Supplied material:
+++++
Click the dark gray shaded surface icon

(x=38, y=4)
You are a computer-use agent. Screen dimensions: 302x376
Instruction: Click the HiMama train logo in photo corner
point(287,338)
+++++
Exercise brief: Only an exact copy is wanted here: the line containing "You are a computer-use" and every later line, up to and including the last line of the listing.

Expected answer:
You are a computer-use agent. Screen dimensions: 302x376
Instruction: Click the HiMama train logo in photo corner
point(287,338)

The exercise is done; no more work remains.